How smartphones and digital technology help develop your cognitive abilities

Smartphones, and digital technology can function as an auxiliary, serving as tools that are good at memorisation, calculation and storing information, according to a new research at University of Cincinnati

FP Staff July 04, 2021 07:00:41 IST
How smartphones and digital technology help develop your cognitive abilities

Representational Image. Getty images.

Although there are plenty of negatives associated with smart technology, the positive side to it cannot be ignored, according to a new University of Cincinnati research by social/behavioural expert Anthony Chemero.

"Despite the headlines, there is no scientific evidence that shows that smartphones and digital technology harm our biological cognitive abilities," says the UC professor of philosophy and psychology who recently co-authored a paper stating such in Nature Human Behaviour.
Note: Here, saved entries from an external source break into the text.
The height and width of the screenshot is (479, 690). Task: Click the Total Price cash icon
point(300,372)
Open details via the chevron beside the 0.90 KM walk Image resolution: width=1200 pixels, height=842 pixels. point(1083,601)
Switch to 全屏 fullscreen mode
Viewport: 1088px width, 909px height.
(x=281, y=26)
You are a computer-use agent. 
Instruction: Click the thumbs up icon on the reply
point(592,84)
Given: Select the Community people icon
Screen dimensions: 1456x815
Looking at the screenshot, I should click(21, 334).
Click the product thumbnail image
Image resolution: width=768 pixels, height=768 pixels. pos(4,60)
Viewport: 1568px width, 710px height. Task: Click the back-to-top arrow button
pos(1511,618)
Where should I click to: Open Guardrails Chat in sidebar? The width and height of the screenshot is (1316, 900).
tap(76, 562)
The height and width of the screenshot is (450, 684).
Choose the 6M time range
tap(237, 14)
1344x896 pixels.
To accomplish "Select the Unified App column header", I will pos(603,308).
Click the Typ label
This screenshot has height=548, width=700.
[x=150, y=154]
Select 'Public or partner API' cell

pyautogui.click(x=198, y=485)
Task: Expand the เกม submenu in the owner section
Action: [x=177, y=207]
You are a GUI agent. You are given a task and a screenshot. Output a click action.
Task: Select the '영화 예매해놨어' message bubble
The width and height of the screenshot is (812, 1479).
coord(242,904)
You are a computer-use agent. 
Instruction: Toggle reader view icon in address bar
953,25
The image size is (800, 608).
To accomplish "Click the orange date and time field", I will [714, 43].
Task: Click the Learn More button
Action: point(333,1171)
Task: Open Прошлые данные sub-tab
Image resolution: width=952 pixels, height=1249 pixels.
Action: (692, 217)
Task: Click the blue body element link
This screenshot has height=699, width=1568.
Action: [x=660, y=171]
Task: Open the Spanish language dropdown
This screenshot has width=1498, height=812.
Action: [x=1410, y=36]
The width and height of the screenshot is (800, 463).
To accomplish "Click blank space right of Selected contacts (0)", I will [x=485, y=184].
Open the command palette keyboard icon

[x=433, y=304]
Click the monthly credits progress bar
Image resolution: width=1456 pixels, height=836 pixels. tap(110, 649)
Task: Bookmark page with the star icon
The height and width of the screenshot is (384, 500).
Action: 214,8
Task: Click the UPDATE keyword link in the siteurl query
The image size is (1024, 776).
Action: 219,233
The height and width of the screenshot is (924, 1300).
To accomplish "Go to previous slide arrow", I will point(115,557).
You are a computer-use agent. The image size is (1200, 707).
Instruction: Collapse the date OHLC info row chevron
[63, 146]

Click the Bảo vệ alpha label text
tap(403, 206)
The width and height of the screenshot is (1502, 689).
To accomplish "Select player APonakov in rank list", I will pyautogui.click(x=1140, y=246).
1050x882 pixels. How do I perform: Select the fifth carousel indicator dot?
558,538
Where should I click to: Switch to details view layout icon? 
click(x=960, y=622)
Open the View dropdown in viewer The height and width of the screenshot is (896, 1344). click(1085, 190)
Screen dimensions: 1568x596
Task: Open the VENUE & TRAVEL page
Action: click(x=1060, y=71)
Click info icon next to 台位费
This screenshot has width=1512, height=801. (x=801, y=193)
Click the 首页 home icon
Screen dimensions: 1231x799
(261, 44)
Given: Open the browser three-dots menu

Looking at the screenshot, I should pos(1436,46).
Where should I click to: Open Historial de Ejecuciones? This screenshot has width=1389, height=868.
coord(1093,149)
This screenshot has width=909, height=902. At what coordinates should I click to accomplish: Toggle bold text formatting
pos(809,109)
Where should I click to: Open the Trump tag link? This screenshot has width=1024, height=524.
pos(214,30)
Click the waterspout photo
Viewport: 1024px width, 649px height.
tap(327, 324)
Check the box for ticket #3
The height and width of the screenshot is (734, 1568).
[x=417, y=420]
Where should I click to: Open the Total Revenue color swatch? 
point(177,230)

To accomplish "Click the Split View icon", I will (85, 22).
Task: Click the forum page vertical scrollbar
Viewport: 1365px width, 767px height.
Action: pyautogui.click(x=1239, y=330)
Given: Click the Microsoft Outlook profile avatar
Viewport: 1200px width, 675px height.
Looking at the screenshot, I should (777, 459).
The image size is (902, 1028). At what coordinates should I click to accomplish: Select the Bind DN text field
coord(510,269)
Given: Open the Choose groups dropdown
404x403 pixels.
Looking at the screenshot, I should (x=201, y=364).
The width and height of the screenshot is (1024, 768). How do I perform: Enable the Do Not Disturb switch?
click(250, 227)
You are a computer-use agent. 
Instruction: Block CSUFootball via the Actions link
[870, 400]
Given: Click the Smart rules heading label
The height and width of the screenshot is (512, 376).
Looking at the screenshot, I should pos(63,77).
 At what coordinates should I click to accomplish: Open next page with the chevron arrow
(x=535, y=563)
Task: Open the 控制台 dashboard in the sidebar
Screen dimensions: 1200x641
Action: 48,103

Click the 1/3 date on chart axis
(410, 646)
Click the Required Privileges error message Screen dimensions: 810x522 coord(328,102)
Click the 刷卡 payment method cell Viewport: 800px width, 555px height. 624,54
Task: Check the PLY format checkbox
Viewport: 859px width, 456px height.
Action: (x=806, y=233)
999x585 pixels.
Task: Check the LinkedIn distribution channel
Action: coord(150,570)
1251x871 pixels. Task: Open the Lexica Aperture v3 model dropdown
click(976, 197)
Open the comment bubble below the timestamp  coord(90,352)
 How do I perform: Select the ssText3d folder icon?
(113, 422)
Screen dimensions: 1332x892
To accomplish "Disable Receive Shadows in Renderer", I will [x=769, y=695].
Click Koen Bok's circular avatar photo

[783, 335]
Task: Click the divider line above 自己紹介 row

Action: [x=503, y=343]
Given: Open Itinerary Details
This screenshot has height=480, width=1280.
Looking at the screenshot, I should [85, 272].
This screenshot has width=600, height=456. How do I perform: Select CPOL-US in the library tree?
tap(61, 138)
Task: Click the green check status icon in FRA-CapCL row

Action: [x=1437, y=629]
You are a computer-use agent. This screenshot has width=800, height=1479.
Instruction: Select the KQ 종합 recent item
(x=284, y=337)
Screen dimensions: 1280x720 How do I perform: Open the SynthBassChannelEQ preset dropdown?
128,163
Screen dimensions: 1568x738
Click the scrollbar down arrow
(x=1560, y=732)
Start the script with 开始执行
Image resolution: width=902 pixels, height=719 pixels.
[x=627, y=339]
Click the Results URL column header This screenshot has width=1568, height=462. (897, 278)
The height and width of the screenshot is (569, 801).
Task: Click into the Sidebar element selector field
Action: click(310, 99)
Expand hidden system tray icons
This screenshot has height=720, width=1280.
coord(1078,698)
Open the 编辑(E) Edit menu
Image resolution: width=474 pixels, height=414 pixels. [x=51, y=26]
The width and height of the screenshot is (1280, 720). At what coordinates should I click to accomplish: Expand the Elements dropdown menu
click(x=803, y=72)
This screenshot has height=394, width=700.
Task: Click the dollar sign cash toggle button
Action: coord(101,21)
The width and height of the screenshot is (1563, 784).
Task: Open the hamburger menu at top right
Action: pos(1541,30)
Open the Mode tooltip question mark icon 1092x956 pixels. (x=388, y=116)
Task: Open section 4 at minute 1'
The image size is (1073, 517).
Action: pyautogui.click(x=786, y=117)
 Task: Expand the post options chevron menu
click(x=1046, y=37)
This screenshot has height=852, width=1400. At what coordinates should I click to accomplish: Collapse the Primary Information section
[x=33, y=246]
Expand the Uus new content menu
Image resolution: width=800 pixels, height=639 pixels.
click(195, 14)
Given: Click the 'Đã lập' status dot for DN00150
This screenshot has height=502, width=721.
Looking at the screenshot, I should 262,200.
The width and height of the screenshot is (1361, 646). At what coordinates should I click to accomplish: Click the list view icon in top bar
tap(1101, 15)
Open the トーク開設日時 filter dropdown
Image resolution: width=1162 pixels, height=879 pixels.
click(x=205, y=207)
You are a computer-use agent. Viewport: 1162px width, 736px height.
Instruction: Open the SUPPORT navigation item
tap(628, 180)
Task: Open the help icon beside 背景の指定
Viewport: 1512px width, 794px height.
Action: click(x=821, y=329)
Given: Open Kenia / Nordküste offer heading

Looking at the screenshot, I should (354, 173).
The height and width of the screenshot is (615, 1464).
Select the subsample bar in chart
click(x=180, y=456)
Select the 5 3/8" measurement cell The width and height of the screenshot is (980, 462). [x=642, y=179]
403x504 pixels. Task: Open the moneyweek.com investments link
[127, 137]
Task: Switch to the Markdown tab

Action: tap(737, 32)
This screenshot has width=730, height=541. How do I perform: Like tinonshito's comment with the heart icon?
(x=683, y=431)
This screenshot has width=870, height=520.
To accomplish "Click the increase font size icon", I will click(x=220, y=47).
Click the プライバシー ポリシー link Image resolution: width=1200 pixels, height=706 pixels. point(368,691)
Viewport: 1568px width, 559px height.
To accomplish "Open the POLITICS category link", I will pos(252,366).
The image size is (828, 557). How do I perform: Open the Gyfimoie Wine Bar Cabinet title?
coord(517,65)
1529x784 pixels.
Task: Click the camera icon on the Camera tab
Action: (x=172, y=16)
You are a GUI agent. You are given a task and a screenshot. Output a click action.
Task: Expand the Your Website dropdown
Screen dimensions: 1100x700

In the paper, Chemero and colleagues at the University of Toronto's Rotman School of Management expound on the evolution of the digital age, explaining how smart technology supplements thinking, thus helping us to excel.

"What smartphones and digital technology seem to do instead is to change the ways in which we engage our biological cognitive abilities," Chemero says, adding "these changes are actually cognitively beneficial."

For example, he says, your smartphone knows the way to the baseball stadium so that you don't have to dig out a map or ask for directions, which frees up brain energy to think about something else. The same holds true in a professional setting: "We're not solving complex mathematical problems with pen and paper or memorising phone numbers in 2021."

Computers, tablets and smartphones, he says, function as an auxiliary, serving as tools that are good at memorisation, calculation and storing information and presenting information when you need it.

Additionally, smart technology augments decision-making skills that we would be hard pressed to accomplish on our own, says the paper's lead author Lorenzo Cecutti, a PhD candidate at the University of Toronto.

Using GPS technology on our phones, he says, can not only help us get there but lets us choose a route based on traffic conditions. "That would be a challenging task when driving round in a new city."

Chemero adds: "You put all this technology together with a naked human brain and you get something that's smarter and the result is that we, supplemented by our technology, are actually capable of accomplishing much more complex tasks than we could with our un-supplemented biological abilities."

While there may be other consequences to smart technology, "making us stupid is not one of them," says Chemero.